"""
This file contains two classes: Atom and Molecule.
An atom consists of an element and coordinates while a molecule
is composed by a set of atoms.

The classes contain simple logic functions to obtain spins, charges
and coordinates for molecules.
"""

import numbers
import re
from collections import Counter
from functools import cached_property, total_ordering
from typing import Sequence, cast

import jax.numpy as jnp
import numpy as np
import pyscf

from globe.systems.constants import ANGSTROM_TO_BOHR
from globe.systems.element import (
    ELEMENT_BY_ATOMIC_NUM,
    ELEMENT_BY_LOWER_SYMBOL,
    Element,
)
from globe.typing import Position
from globe.utils import argsort, comp_clouds, itemgetter

Symbol = str | int


class Atom:
    element: Element
    position: np.ndarray

    def __init__(
        self, symbol: Symbol, position: Position = (0, 0, 0), units='bohr'
    ) -> None:
        assert units in ['bohr', 'angstrom']
        if isinstance(symbol, str):
            self.element = ELEMENT_BY_LOWER_SYMBOL[symbol.lower()]
        elif isinstance(symbol, numbers.Integral):
            self.element = ELEMENT_BY_ATOMIC_NUM[symbol]
        else:
            raise ValueError()
        if position is None:
            position = (0, 0, 0)
        assert len(position) == 3
        self.position = np.array(position)
        if units == 'angstrom':
            self.position *= ANGSTROM_TO_BOHR

    @property
    def atomic_number(self):
        return self.element.atomic_number

    @property
    def symbol(self):
        return self.element.symbol

    @property
    def spins(self):
        return (
            (self.atomic_number + self.element.spin) // 2,
            (self.atomic_number - self.element.spin) // 2,
        )

    def __str__(self):
        return self.element.symbol

    def __repr__(self):
        return f'{self.element.symbol} {str(self.position)}'

    @staticmethod
    def from_repr(rep):
        symbol = rep.split(' ')[0]
        position = ' '.join(rep.split(' ')[1:])
        position = re.findall(r'([+-]?[0-9]+([.][0-9]*)?|[.][0-9]+)', position)
        position = [float(p[0]) for p in position]
        return Atom(symbol, position)


@total_ordering
class Molecule:
    atoms: Sequence[Atom]
    _spins: tuple[int, int] | None
    _name: str | None

    def __init__(
        self,
        atoms: Sequence[Atom],
        spins: tuple[int, int] | None = None,
        name: str | None = None,
    ) -> None:
        self.atoms = tuple(atoms)
        # Sort atoms by charge
        self.atoms = itemgetter(*argsort(self.charges))(atoms)
        del self.charges  # clear cache
        if spins is not None:
            self._spins = cast(tuple[int, int], tuple(spins))
        else:
            self._spins = None
        self._name = name

    @cached_property
    def charges(self):
        return tuple(a.atomic_number for a in self.atoms)

    @cached_property
    def np_positions(self):
        positions = np.array([a.position for a in self.atoms], dtype=np.float32)
        positions -= positions.mean(0, keepdims=True)
        return positions

    @cached_property
    def positions(self):
        return jnp.array(self.np_positions, dtype=jnp.float32)

    @cached_property
    def spins(self):
        if self._spins is not None:
            return self._spins
        if len(self.atoms) == 1:
            atom = self.atoms[0]
            n_ele = atom.element.atomic_number
            return (n_ele + atom.element.spin) // 2, (n_ele - atom.element.spin) // 2
        n_electrons = sum(self.charges)
        return ((n_electrons + 1) // 2, n_electrons // 2)

    @cached_property
    def atomic_spins(self):
        return tuple(a.spins for a in self.atoms)
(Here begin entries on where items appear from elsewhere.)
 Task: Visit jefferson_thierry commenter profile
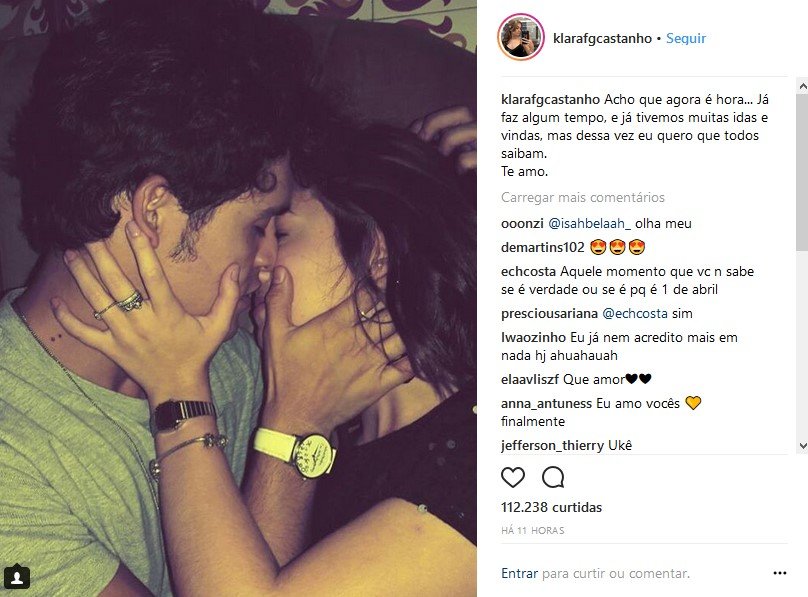pyautogui.click(x=552, y=446)
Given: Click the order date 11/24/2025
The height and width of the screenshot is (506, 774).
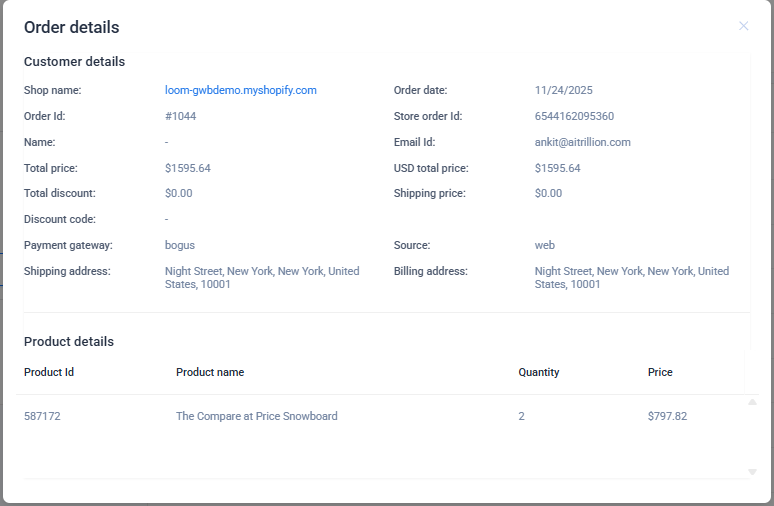Looking at the screenshot, I should [565, 90].
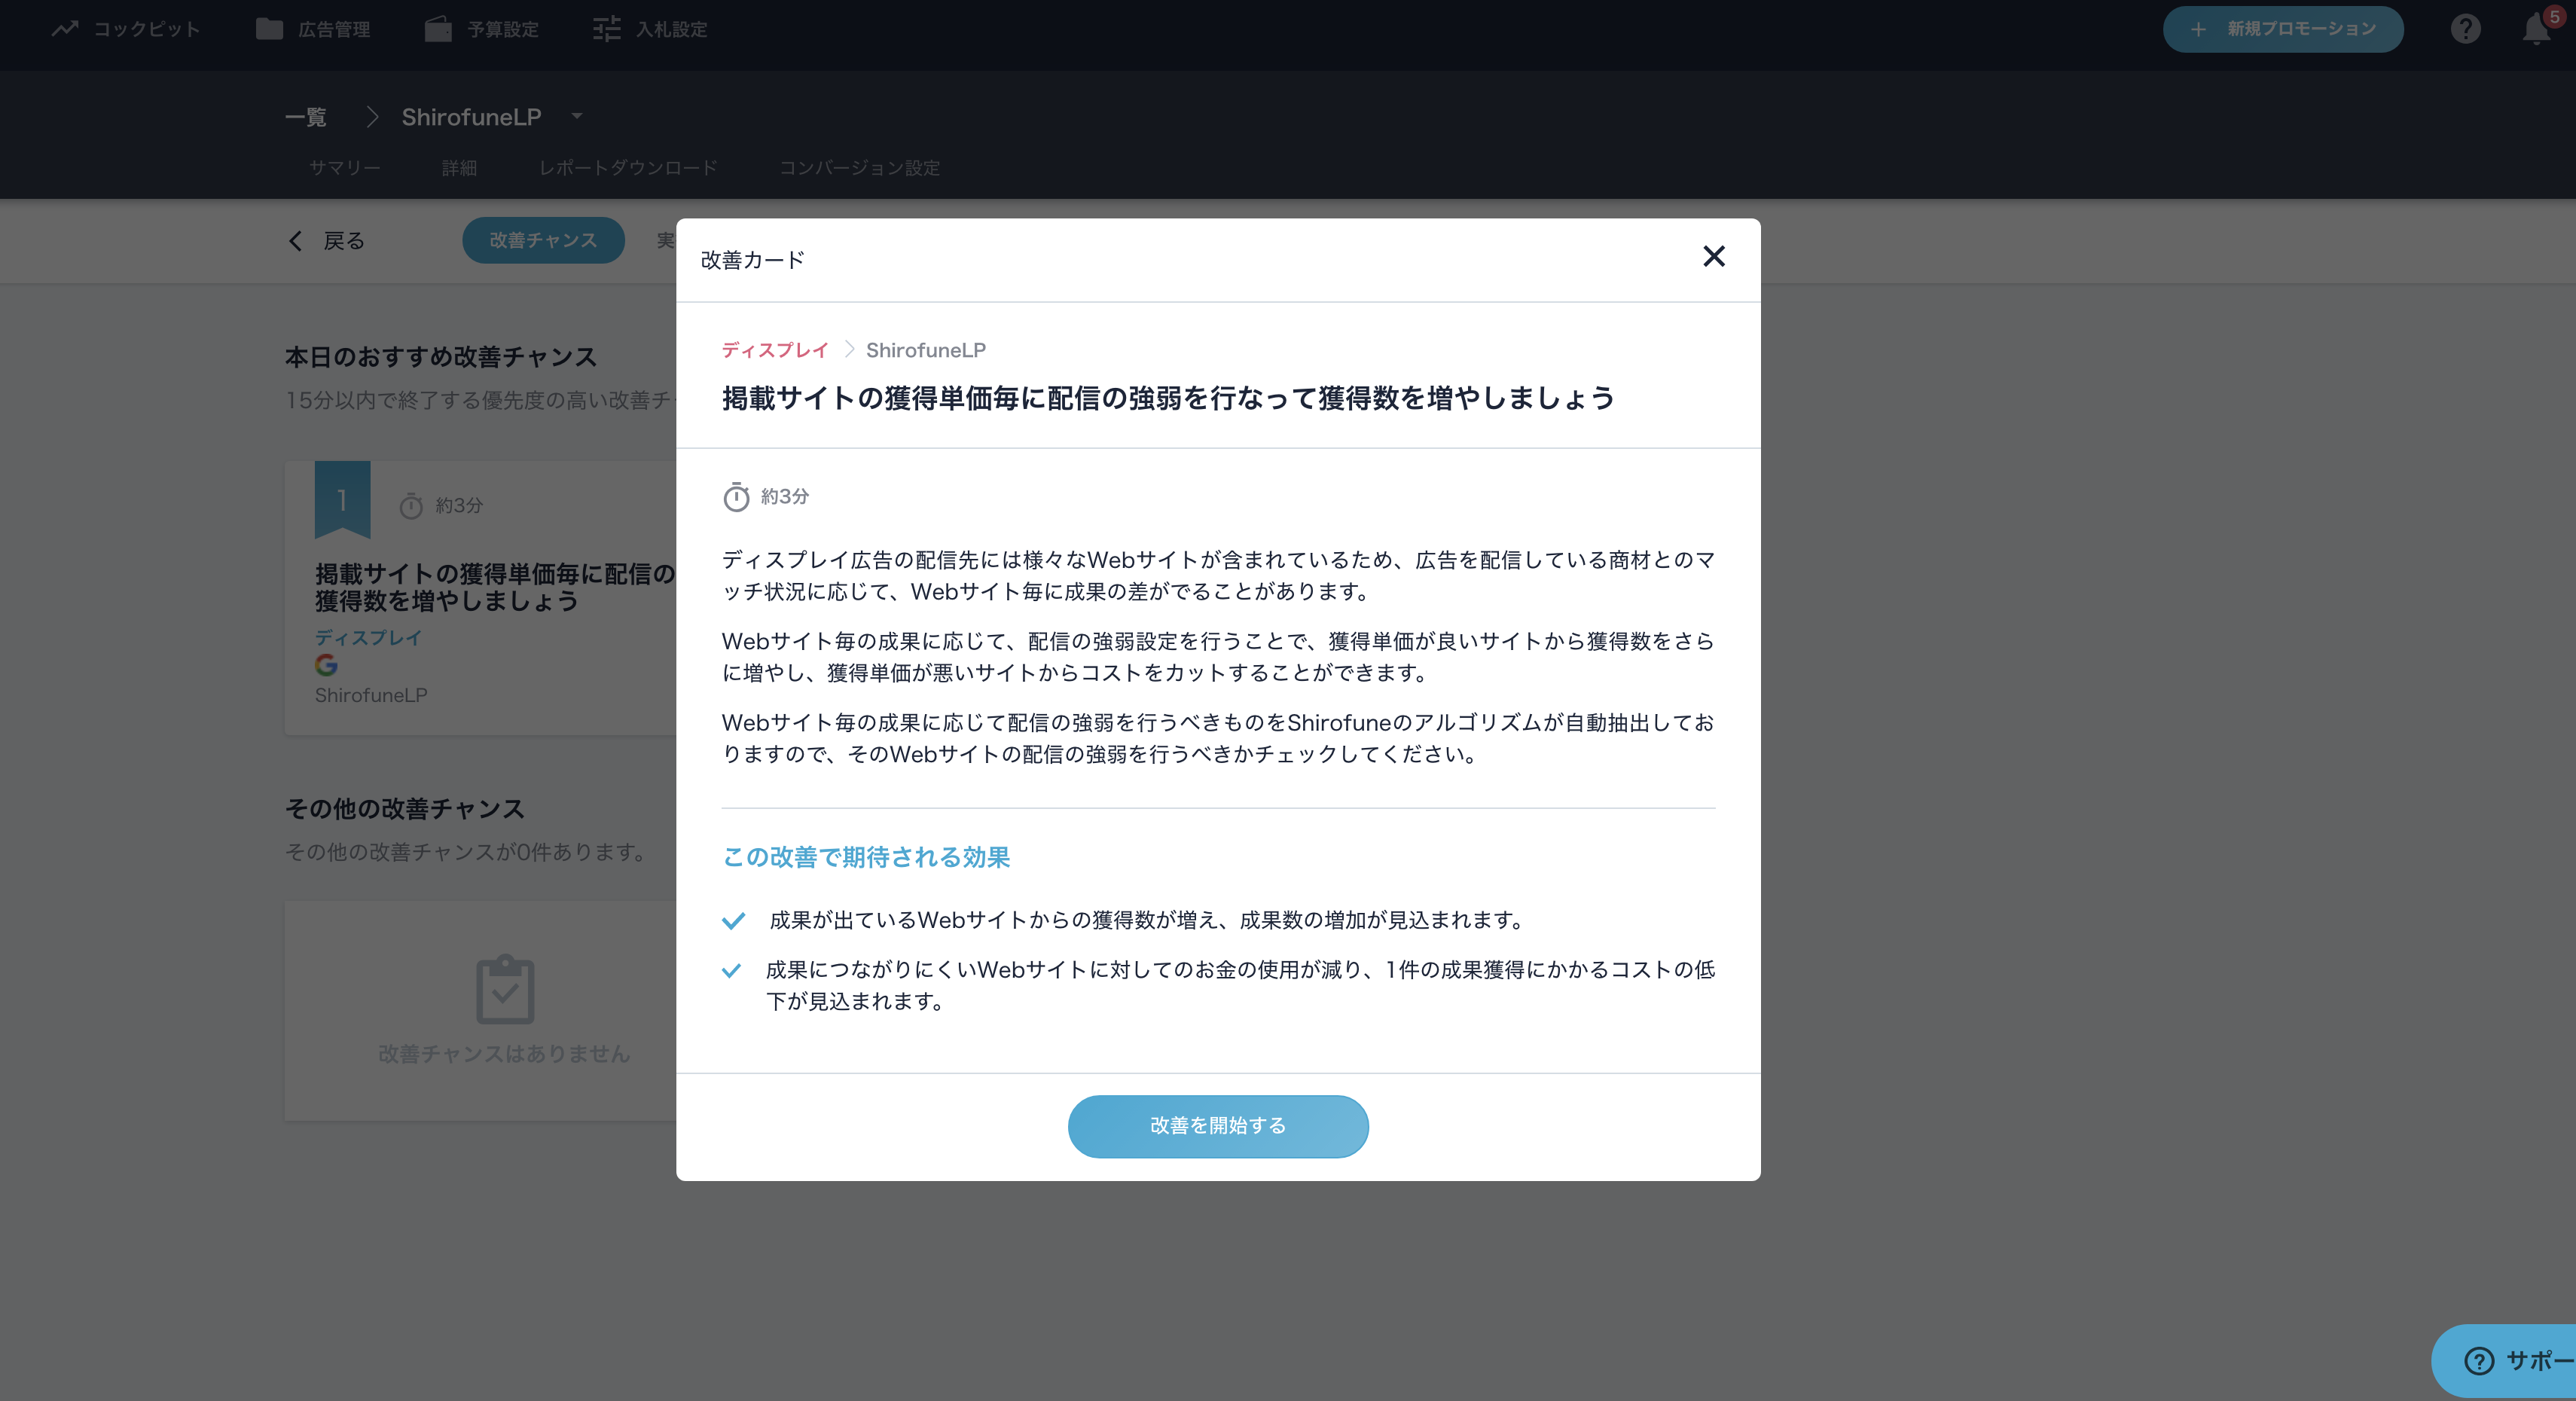This screenshot has height=1401, width=2576.
Task: Click the back arrow next to 戻る
Action: point(295,241)
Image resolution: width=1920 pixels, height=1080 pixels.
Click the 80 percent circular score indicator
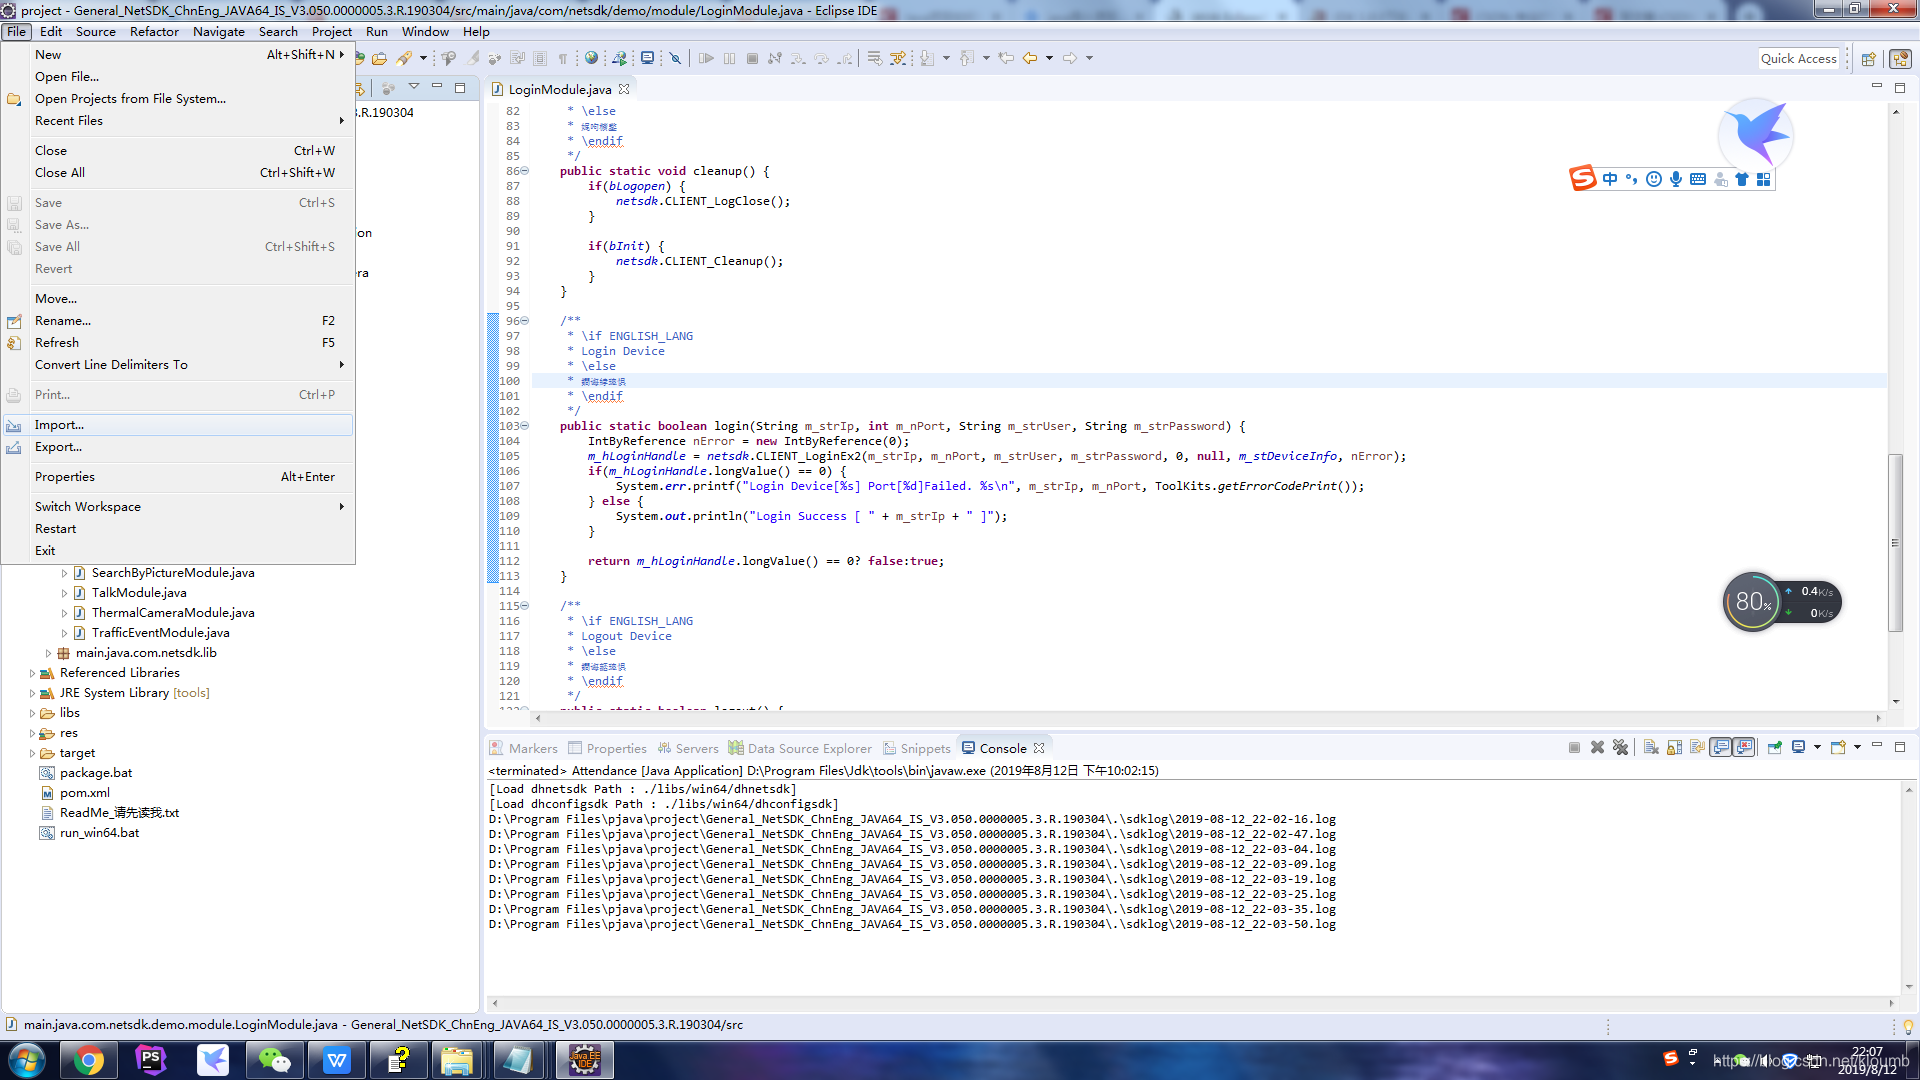(1752, 601)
    def to_pyscf(self, basis='STO-6G', verbose: int = 3):
        mol = pyscf.gto.Mole(
            atom=[[a.symbol, p] for a, p in zip(self.atoms, self.np_positions)],
            unit='bohr',
            basis=basis,
            verbose=verbose,
        )
        mol.spin = self.spins[0] - self.spins[1]
        mol.charge = sum(self.charges) - sum(self.spins)
        mol.build()
        return mol

    def __str__(self) -> str:
        if self._name is not None:
            return self._name
        result = ''
        if len(self.atoms) == 1:
            result = str(self.atoms[0])
        else:
            vals = dict(Counter(str(a) for a in self.atoms))
            result = ''.join(
                str(key) + (str(val) if val > 1 else '') for key, val in vals.items()
            )
        if sum(self.spins) != sum(self.charges):
            result += f'{self.spins[0]}_{self.spins[1]}'
        return result

    def __repr__(self) -> str:
        result = f'{self.spins}\n'
        if self._name is not None:
            result += f'{self._name}\n'
        else:
            result += '\n'
        result += '\n'.join(map(repr, self.atoms))
        return result

    @staticmethod
    def from_repr(rep):
        spins, name, *atoms = rep.split('\n')
        spins = eval(spins)
        name = name if name != '' else None
        return Molecule(tuple(map(Atom.from_repr, atoms)), spins, name)

    def __lt__(self, other):
        return (sum(self.spins), self.spins, self.charges, self._name) < (
            sum(other.spins),
            other.spins,
            other.charges,
            self._name,
        )

    def __eq__(self, other):
        # While this does not formally meet the requirement for a equality
        # we implement it to get stable sorting.
        if self._name is not None:
            if other._name is not None:
                return self._name == other._name
            else:
                return False
        return (self.spins, self.charges) == (other.spins, other.charges)

    def equivalent(self, other):
        if self != other:
            return False
        return comp_clouds(
            self.np_positions, other.np_positions, self.charges, other.charges
        )

    def __hash__(self):
        if self._name is not None:
            return hash(self._name)
        return hash((self.spins, self.charges))